_EXERCISE BRIEF_: Using the records below, locate all lines containing "computer" and return them.
^^^^^^^^
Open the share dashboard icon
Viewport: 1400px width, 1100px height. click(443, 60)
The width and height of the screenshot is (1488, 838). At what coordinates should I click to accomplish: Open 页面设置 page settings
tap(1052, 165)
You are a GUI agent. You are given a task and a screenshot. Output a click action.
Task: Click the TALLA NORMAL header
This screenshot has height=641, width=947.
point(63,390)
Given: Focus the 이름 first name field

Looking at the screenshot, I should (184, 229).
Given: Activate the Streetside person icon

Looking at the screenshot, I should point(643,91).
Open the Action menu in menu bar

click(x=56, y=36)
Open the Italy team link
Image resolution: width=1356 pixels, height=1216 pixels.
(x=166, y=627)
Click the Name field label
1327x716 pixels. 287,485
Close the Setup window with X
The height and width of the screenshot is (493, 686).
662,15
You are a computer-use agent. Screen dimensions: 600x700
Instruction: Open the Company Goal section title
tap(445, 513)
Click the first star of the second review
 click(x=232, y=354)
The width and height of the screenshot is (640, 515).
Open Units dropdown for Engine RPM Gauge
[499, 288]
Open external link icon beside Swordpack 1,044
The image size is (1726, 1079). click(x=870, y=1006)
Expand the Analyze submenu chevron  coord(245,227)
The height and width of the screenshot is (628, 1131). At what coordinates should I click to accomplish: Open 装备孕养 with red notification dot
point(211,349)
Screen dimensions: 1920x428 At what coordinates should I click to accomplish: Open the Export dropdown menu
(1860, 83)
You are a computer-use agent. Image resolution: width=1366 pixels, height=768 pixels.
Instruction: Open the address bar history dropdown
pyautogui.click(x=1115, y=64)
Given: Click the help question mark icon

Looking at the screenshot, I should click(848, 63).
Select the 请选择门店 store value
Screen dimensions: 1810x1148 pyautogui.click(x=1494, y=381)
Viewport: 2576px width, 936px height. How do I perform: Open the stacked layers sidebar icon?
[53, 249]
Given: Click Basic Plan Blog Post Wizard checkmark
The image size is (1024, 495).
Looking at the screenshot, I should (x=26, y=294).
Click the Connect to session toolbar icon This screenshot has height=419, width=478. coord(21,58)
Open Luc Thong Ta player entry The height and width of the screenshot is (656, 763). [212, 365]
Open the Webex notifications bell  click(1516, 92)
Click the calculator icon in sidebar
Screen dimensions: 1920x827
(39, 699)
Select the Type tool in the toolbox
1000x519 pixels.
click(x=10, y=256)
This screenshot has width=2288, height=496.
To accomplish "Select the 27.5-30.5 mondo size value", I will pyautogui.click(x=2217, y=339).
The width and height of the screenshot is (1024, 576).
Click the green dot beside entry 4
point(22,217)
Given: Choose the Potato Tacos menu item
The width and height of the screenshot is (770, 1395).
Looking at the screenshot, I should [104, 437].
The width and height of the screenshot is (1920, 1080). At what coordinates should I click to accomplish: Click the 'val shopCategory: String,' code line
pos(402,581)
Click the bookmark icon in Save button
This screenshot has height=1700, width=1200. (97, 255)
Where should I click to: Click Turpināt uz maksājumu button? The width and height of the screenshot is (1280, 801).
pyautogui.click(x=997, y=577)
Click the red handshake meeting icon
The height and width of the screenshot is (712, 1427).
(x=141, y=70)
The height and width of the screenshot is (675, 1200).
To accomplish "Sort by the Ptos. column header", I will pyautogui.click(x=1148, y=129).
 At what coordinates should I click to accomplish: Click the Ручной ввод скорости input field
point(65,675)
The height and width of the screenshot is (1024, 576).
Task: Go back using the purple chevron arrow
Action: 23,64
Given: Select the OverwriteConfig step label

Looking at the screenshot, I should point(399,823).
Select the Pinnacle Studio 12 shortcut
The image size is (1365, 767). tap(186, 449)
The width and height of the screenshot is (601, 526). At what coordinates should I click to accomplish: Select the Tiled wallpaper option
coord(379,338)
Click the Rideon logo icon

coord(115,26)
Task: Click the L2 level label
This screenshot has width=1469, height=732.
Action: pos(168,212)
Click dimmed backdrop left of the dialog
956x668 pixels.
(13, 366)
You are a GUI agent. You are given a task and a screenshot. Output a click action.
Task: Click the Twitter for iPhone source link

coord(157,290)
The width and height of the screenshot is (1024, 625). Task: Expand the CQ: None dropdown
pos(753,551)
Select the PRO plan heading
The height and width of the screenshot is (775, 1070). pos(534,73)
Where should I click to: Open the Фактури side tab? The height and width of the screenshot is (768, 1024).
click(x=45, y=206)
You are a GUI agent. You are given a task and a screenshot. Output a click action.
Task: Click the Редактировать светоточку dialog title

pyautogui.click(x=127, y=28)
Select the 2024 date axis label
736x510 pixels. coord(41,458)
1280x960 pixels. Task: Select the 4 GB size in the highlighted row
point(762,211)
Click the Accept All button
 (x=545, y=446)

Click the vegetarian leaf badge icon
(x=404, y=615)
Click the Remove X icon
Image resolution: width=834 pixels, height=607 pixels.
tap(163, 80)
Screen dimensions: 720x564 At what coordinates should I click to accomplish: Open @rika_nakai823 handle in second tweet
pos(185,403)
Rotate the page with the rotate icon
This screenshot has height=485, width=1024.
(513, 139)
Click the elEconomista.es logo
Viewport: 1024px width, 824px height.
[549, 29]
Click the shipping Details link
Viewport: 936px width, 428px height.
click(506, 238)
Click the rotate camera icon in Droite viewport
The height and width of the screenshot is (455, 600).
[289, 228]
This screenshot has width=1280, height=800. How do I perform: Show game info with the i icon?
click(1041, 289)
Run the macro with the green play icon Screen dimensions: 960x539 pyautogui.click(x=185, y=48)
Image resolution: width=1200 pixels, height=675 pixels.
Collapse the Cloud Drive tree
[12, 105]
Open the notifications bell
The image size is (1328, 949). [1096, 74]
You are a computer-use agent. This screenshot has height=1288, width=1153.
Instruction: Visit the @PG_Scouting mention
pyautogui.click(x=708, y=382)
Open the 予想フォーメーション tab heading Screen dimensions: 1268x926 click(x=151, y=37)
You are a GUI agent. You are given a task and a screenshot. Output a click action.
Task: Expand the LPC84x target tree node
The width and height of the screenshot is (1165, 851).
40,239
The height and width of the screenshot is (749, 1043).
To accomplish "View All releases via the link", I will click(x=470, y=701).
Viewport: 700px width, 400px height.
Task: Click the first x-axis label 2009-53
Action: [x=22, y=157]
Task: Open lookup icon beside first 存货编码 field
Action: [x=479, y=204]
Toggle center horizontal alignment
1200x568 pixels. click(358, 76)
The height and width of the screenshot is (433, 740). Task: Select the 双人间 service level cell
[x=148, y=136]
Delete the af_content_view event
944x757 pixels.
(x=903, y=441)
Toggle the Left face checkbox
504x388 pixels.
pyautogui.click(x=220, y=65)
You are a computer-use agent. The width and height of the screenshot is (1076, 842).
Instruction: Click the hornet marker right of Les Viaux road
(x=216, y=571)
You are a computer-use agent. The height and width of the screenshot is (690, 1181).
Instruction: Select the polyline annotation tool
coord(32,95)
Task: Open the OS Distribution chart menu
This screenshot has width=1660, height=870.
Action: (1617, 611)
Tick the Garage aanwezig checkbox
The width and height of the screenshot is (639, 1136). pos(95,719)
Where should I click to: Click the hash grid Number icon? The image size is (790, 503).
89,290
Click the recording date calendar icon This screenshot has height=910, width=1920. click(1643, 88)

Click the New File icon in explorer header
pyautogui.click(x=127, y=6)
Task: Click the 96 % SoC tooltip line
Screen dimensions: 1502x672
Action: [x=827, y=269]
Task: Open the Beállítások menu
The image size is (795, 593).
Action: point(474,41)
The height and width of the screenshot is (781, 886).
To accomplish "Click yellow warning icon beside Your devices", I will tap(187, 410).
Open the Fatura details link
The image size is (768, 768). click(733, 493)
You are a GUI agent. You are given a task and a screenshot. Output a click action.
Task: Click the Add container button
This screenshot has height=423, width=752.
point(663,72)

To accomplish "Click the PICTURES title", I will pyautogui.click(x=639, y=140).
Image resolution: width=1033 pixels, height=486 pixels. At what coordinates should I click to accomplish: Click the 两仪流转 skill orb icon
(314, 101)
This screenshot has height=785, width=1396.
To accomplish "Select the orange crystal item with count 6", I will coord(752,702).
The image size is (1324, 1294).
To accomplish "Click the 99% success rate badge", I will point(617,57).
^^^^^^^^
_FINAL ANSWER_:
You are a computer-use agent. Screen dimensions: 600x700
You are a computer-use agent. Image resolution: width=1366 pixels, height=768 pixels.
You are a computer-use agent. This screenshot has height=1288, width=1153.
You are a computer-use agent. The width and height of the screenshot is (1076, 842).
You are a computer-use agent. The height and width of the screenshot is (690, 1181).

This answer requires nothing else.